What was once an exciting new era of film led by Miramax and founders Bob and Harvey Weinstein is now officially over, as Disney announced the doors of Miramax will be closed this week after significantly downsizing the company's Indie offices. Miramax offices in New York and Los Angeles will be shutting down, leaving 80 Miramax employees out of work. The news of the Miramax closing also throws into question the six remaining Miramax films that were left in question when the plan to shut down Miramax was initiated late in 2009. As of Thursday, January 28, The Wrap reports that the six films awaiting distribution, which include Last Night, The Debt, and The Tempest, will be shelved.

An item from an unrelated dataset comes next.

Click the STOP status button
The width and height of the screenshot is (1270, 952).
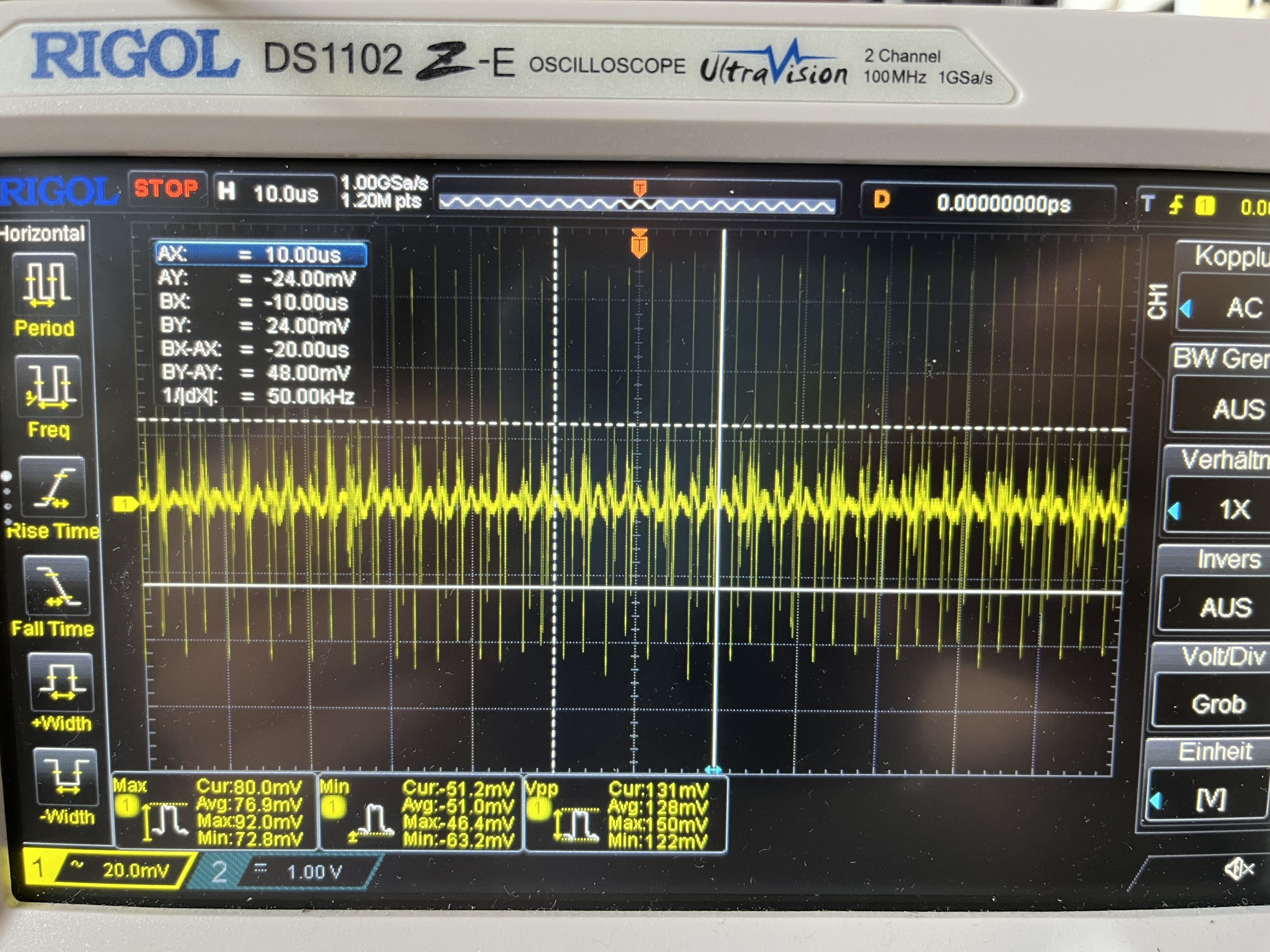(x=167, y=188)
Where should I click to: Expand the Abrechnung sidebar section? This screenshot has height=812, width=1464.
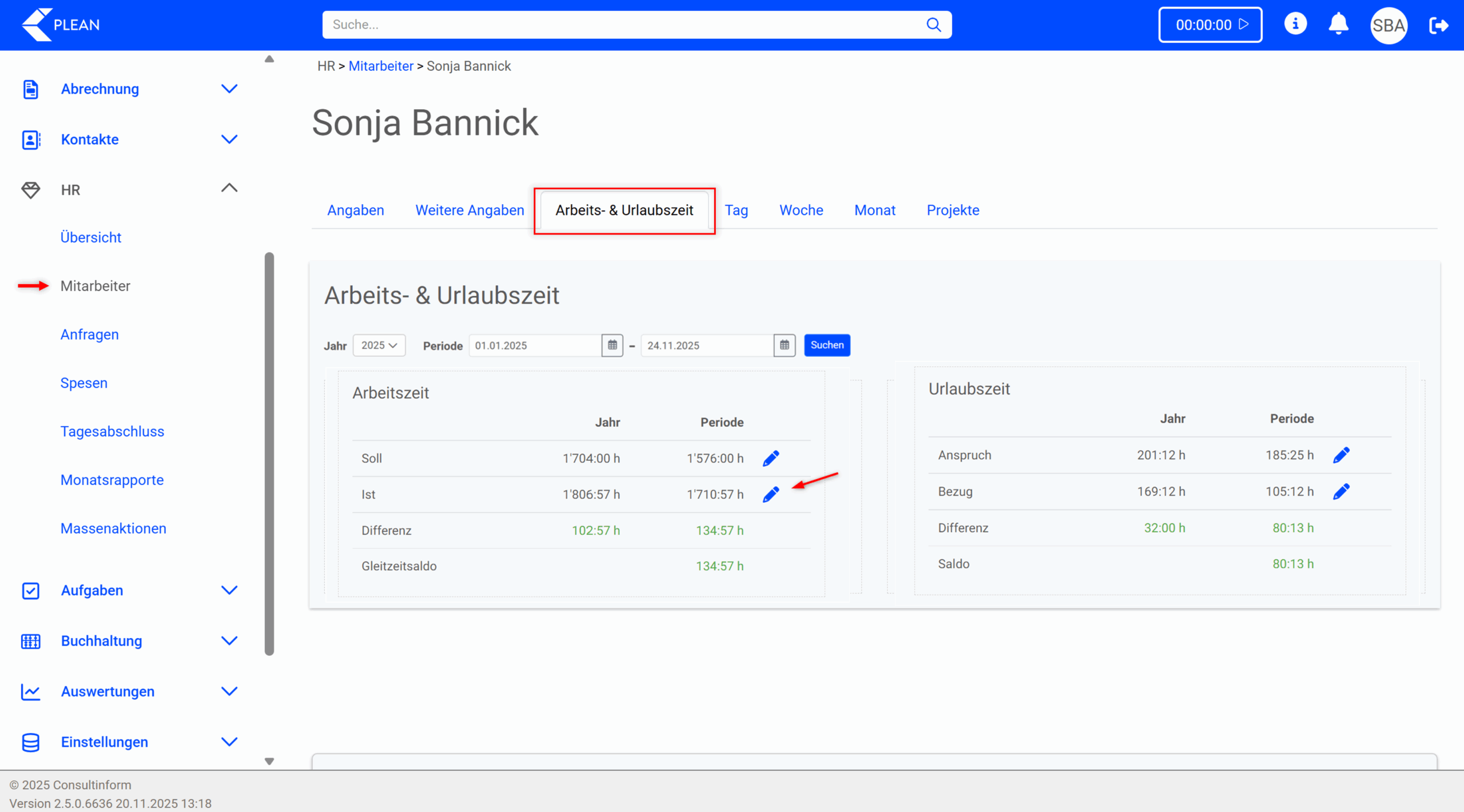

However, in an update to the original story, a Disney spokesperson chimed in with enlightening details, "A Disney spokeswoman called to protest that Miramax is not 'dead.' 'Miramax will consolidate its operations within Walt Disney Studios, and will be releasing a smaller number of films than in previous years. But it will continue to operate within the Walt Disney Studios.'"

Although there's been back and forth on the remaining films under the Miramax umbrella, and Miramax may live in some small form, it doesn't change the future and the decision already made to shut the Miramax doors.

One filmmaker to feel the impact of the Miramax closing is writer/director Kevin Smith who shared his thoughts on his blog at The Wrap. "it was a 20th century Olympus: throw a can of Diet Coke and you hit a modern-day deity," Smith confessed. "And for one brief, shining moment, it was an age of magic and wonders. I'm crushed to see it pass into history, because I owe everything I have to Miramax. Without them, I'd still be a New Jersey convenience store register jockey. In practice, not just in my head."

After establishing Miramax over 30 years ago, founders Bob and Harvey Weinstein left Miramax in 2005 to form The Weinstein Company. Despite the shutting down of Miramax, the company has left a huge imprint on the history of film that revolutionized the industry via such movies as Sex, Lies, and Videotape, Pulp Fiction, Reservoir Dogs, The Crying Game, Clerks, The English Patient, Good Will Hunting, Shakespeare in Love, and many, many more.

Miramax may be gone for now, but it certainly won't be forgotten.